In the listing below, switch every "Task" to "Goal" and write the listing out again with nothing else changed. Leave the pictures out.
** BEGIN LISTING **
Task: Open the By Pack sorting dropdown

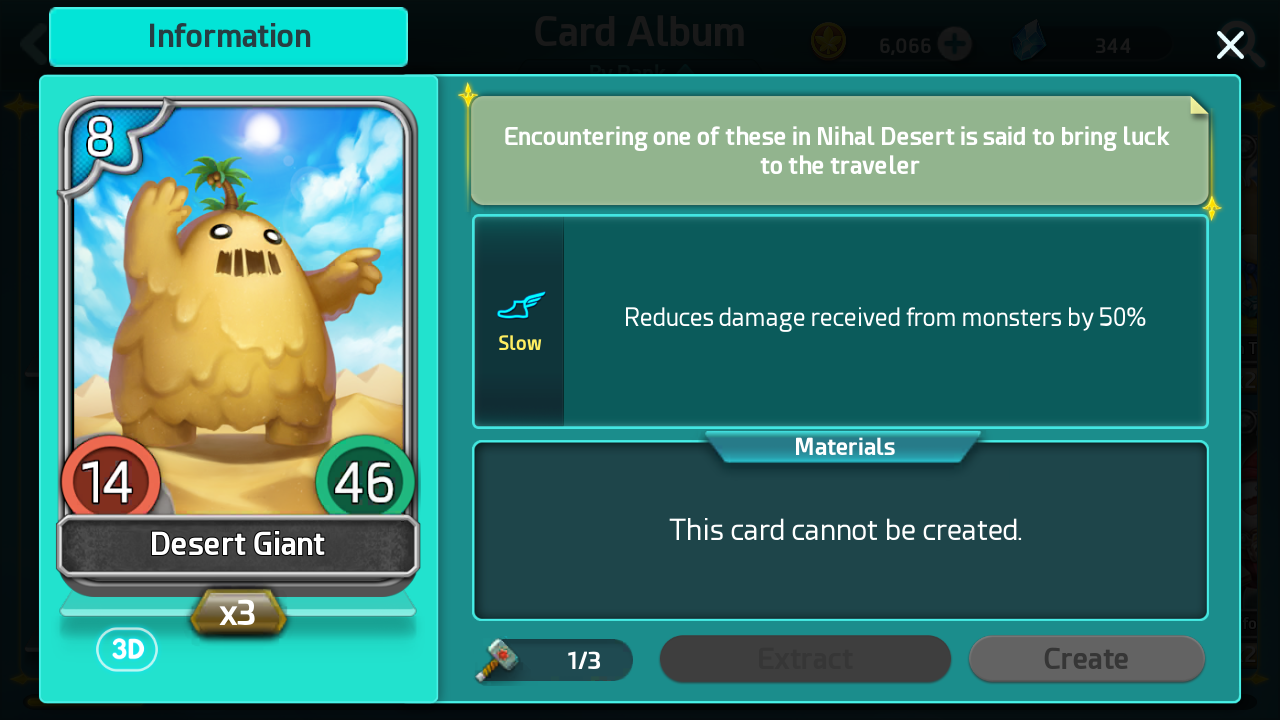Action: pyautogui.click(x=640, y=70)
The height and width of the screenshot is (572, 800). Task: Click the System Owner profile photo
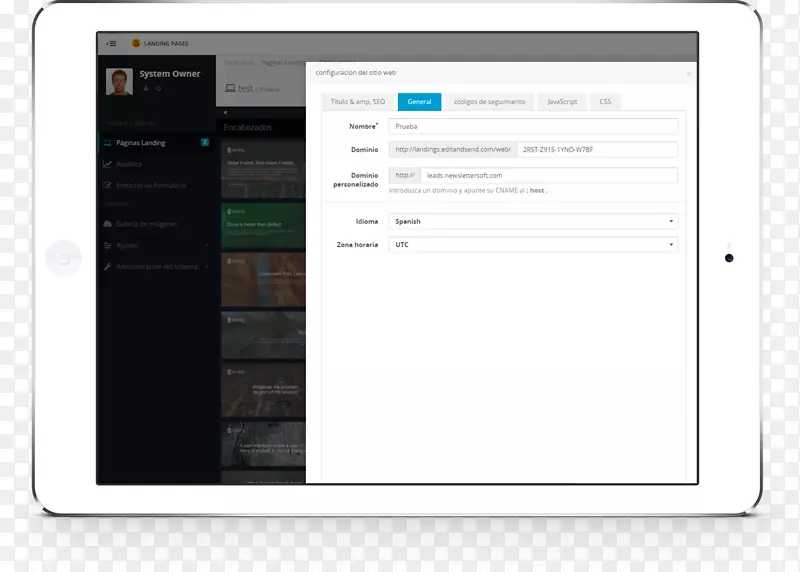[x=119, y=81]
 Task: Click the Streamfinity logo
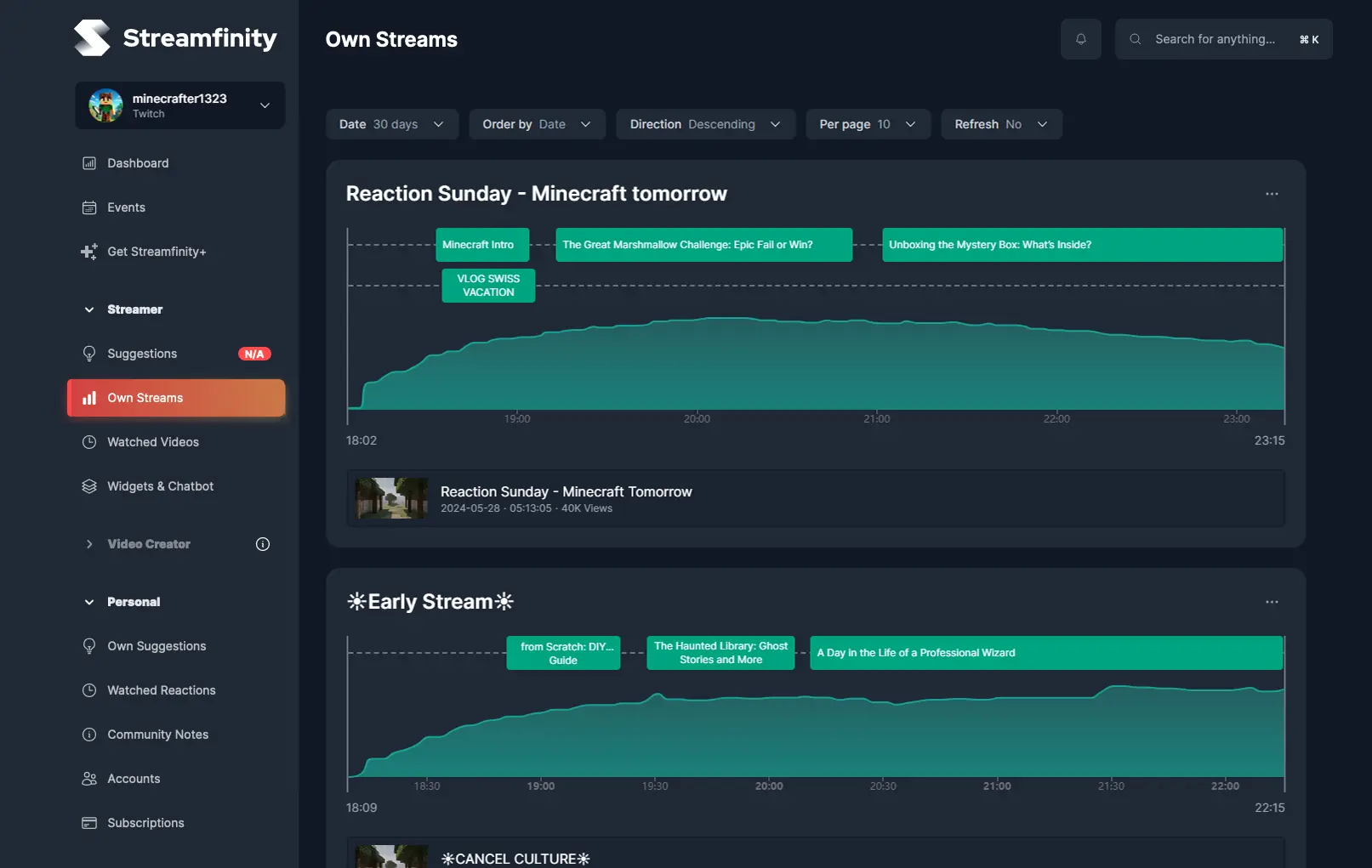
** END LISTING **
THE RESPONSE
Goal: Open the By Pack sorting dropdown

Action: pyautogui.click(x=640, y=70)
The height and width of the screenshot is (572, 800). Goal: Click the System Owner profile photo
[x=119, y=81]
 Goal: Click the Streamfinity logo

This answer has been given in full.